**Source information**
● ● ●

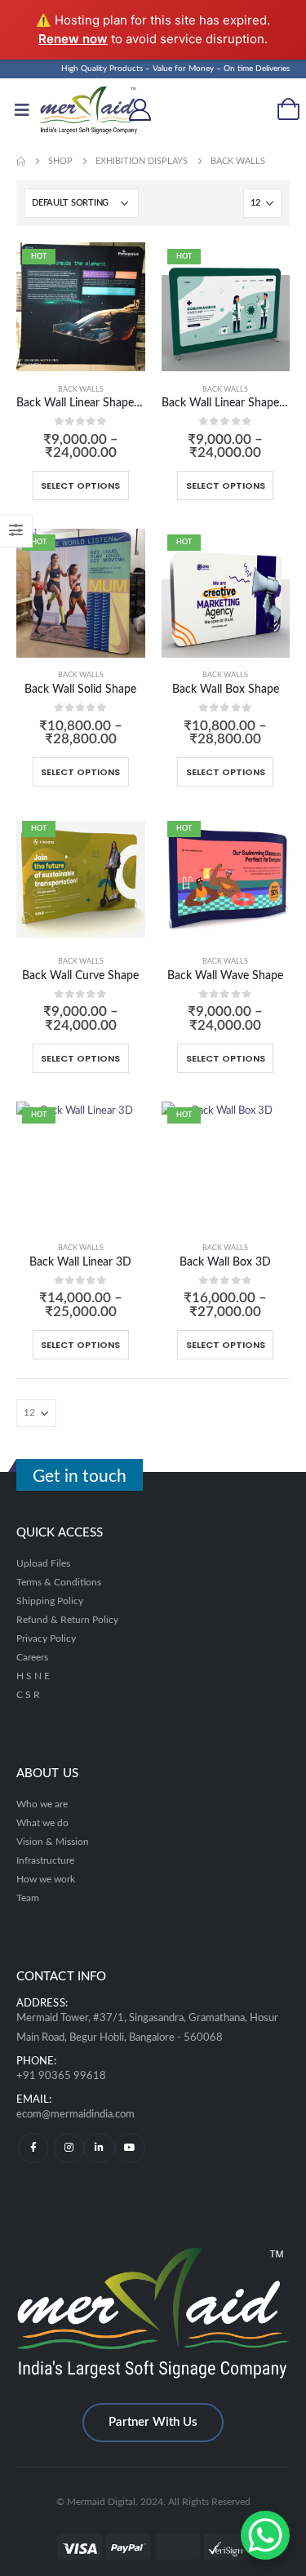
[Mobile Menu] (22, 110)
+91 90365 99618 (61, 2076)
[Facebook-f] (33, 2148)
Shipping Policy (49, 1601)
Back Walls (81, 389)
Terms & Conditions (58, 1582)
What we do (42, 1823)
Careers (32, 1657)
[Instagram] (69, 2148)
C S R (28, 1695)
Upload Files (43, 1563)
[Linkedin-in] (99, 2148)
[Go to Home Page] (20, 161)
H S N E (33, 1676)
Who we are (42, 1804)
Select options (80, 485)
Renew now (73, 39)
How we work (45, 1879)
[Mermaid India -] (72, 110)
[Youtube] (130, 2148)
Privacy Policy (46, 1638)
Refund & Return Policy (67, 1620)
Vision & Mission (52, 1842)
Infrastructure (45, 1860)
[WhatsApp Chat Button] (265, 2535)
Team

● ● ●

**Your instructions**
If a line in the records above has the word "Policy", copy it out.

**Answer box**
Shipping Policy (49, 1601)
Privacy Policy (46, 1638)
Refund & Return Policy (67, 1620)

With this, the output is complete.